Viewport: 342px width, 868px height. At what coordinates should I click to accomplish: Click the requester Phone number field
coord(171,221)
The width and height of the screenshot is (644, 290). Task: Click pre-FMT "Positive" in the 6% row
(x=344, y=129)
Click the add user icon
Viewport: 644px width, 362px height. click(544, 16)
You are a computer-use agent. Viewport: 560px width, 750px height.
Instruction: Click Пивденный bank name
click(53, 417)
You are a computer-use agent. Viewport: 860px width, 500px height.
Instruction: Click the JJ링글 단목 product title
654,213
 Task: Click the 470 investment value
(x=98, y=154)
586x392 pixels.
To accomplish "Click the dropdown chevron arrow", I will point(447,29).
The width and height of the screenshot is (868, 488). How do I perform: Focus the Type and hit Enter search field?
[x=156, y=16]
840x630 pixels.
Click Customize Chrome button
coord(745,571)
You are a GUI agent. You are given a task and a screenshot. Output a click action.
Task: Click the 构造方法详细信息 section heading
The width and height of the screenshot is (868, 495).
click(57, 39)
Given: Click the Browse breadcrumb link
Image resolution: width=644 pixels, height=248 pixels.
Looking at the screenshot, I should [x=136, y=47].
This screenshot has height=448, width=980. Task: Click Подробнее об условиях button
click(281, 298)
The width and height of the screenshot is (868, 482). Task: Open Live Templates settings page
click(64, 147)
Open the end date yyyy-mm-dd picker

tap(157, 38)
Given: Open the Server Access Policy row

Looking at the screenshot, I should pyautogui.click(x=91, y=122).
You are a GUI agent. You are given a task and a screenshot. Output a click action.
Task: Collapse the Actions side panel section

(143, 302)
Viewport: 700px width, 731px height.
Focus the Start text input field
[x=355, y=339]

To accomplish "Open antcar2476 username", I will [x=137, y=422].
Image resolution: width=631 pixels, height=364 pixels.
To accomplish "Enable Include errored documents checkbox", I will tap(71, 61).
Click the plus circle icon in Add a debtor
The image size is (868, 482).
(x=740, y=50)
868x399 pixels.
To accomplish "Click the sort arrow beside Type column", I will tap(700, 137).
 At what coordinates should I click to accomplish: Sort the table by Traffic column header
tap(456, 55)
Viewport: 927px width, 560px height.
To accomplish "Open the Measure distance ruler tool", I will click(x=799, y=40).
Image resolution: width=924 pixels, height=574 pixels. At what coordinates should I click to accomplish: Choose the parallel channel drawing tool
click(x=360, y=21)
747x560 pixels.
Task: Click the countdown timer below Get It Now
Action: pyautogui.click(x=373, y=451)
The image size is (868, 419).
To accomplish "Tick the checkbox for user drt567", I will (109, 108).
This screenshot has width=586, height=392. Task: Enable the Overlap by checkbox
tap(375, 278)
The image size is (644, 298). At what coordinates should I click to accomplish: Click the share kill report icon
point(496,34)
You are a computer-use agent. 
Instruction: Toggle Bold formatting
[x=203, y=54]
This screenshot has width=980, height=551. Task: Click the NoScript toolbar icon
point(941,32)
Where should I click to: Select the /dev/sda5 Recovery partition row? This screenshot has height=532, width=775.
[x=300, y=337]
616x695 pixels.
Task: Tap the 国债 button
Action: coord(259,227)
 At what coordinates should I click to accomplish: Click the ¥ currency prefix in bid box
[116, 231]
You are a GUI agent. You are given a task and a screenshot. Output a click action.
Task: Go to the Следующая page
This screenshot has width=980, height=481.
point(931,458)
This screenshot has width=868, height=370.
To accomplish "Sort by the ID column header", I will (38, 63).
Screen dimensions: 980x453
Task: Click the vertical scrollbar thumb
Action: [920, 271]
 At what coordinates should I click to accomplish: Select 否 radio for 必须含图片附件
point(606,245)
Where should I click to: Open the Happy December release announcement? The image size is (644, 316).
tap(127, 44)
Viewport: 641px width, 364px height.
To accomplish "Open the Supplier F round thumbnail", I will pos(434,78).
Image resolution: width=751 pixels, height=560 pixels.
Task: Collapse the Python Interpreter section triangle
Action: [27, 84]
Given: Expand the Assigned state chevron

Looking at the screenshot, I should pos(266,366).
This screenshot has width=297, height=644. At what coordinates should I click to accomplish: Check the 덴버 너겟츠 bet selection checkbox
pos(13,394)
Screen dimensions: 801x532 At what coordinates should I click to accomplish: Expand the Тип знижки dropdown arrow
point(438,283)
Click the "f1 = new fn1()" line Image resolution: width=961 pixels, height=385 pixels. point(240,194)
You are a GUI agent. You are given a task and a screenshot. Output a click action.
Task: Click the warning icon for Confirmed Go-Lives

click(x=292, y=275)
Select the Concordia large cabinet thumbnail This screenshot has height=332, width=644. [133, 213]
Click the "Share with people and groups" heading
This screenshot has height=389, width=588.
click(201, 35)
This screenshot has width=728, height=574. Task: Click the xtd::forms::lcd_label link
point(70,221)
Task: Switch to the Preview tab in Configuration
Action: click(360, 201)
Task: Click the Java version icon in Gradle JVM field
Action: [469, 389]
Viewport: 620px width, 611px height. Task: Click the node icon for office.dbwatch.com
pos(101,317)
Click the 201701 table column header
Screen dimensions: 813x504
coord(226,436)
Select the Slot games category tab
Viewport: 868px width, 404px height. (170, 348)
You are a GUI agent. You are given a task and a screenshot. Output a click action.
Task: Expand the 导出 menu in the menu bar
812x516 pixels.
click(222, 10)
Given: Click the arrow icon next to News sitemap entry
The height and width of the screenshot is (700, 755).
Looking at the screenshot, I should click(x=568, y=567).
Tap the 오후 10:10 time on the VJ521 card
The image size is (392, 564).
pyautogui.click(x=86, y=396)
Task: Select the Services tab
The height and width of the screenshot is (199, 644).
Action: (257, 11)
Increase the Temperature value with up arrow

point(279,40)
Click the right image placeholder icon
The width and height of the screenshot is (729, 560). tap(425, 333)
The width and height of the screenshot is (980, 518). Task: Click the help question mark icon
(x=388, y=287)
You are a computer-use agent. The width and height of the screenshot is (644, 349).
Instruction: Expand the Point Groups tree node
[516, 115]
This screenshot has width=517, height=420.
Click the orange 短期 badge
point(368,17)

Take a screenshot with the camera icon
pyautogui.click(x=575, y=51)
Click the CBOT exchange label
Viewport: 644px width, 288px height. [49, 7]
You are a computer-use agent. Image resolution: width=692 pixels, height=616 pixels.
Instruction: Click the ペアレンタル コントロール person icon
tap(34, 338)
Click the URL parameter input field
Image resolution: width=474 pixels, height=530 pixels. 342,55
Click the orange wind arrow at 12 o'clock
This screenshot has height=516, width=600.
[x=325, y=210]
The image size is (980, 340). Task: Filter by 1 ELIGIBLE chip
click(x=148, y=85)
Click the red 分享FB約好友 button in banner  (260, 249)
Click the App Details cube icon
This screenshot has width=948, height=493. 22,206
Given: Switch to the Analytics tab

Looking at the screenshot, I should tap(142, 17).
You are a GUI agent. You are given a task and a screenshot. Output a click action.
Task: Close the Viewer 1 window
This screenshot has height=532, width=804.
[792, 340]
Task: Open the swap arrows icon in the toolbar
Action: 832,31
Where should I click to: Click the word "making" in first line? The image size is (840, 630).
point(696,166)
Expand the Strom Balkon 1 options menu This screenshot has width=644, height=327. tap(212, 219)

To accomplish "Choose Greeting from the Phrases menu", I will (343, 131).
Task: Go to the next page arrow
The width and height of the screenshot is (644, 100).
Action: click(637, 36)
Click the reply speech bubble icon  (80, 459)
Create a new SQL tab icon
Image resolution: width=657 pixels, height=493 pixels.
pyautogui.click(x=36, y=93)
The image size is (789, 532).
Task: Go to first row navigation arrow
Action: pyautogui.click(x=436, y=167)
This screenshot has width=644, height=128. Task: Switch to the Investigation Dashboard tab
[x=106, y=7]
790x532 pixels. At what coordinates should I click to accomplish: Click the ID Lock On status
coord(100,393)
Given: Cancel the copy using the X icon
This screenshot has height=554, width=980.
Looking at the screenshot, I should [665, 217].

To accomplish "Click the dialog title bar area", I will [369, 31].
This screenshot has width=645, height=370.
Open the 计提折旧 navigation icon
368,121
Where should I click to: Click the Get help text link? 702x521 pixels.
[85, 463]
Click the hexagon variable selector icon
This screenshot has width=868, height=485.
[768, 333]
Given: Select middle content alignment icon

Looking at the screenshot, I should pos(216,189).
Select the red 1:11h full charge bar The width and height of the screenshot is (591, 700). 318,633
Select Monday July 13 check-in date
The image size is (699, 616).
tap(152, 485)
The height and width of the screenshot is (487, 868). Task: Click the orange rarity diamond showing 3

---

Rescale the rows in the part that opens with the line containing "The width and height of the screenshot is (980, 518)." and closes with the line containing "tap(34, 338)". Repeat only those lines, requests included, and multiply every number in the answers (the click coordinates, plus any width and height given with them) by 2.1, rounding to whole numbers with halves rounded up.

▶ [Solved exercise]
The width and height of the screenshot is (980, 518). Task: Click the help question mark icon
(x=815, y=603)
You are a computer-use agent. The width and height of the screenshot is (644, 349).
Instruction: Expand the Point Groups tree node
[1084, 242]
This screenshot has width=517, height=420.
Click the orange 短期 badge
point(773,36)

Take a screenshot with the camera icon
pyautogui.click(x=1208, y=107)
Click the CBOT exchange label
Viewport: 1352px width, 605px height. [103, 15]
You are a computer-use agent. Image resolution: width=692 pixels, height=616 pixels.
Instruction: Click the ペアレンタル コントロール person icon
tap(71, 710)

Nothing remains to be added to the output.